McAteer — a longtime member of Memphis' Bellevue Baptist Church — devoted much of his time in subsequent years to building support among evangelical Christians for the modern state of Israel. He organized regular prayer breakfasts “for the love and support of Israel,” Lindberg said, in both the United States and in Jerusalem. His most recent pro-Israel prayer breakfast took place in Memphis earlier this year.
The activist's support for the Jewish state owed to his adherence to an interpretation of the Bible that claims the present-day version of Israel continues to have a special relationship with God and role in biblical prophecy, according to Dallas minister Mark Wingfield.
“Ed McAteer epitomized a certain strain of Southern Baptist fundamentalism that is focused in on Israel's role in premillenial dispensational theology as the key to understanding the world,” said Wingfield, who knew McAteer from his previous career in Baptist journalism. “His whole worldview was built around eschatology — it was his driving passion.”
But McAteer also became frustrated with the Religious Right's lack of success in achieving many of its policy goals, Wingfield said.
Although he midwifed a movement that led many conservative evangelicals into the Republican Party, McAteer sometimes felt as if the party did little to return the favor.
For example, in 2001, a host of conservative religious and political leaders lobbied newly elected President George W. Bush to appoint McAteer as ambassador to Israel. But Bush passed him over for Daniel Kurtzer, a former ambassador to Egypt. “We were dropped like a hot potato once they got out of these Christians what they wanted,” Wingfield quoted McAteer as saying, in an article for the Texas Baptist Standard.

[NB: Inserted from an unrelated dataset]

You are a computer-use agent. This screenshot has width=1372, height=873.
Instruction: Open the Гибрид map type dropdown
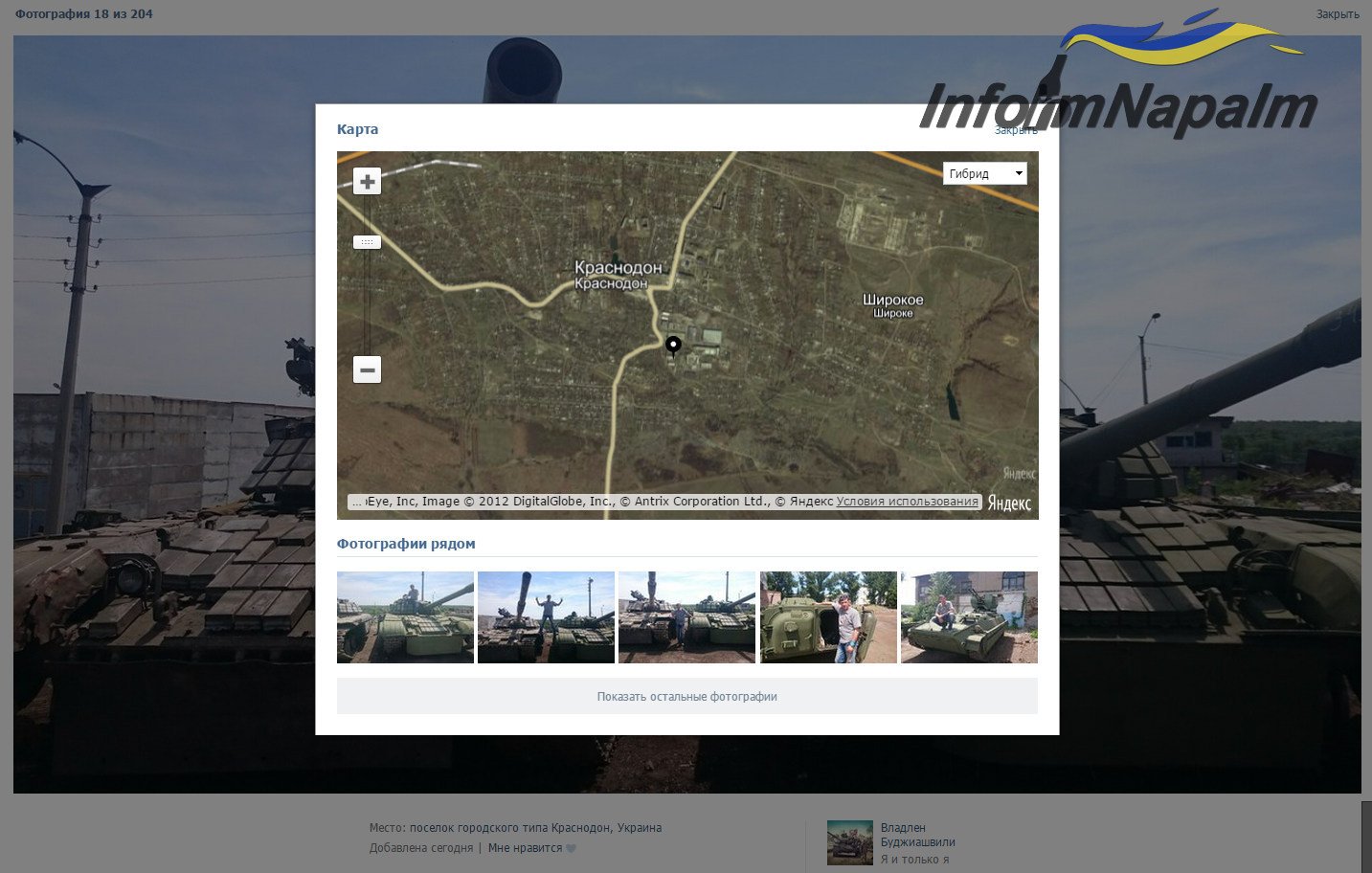click(x=984, y=173)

McAteer “was one of the few people who grew weary of political leaders making promises to the Religious Right to get elected, and then not keeping them,” Wingfield said. “Which is, in time, what drove him to support more and more fringe candidates. He's a fascinating case study of a true believer.”
McAteer's health had declined dramatically over the last two years of his life, and particularly over the three months prior to his death, according to his friend and neighbor in Memphis, A.J. Adelson.
Nonetheless, McAteer was still completing speaking assignments, “even when he shouldn't have been, mentally or physically,” right up to the time of his death, Adelson said. “Ed was so dedicated he wouldn't slow down.”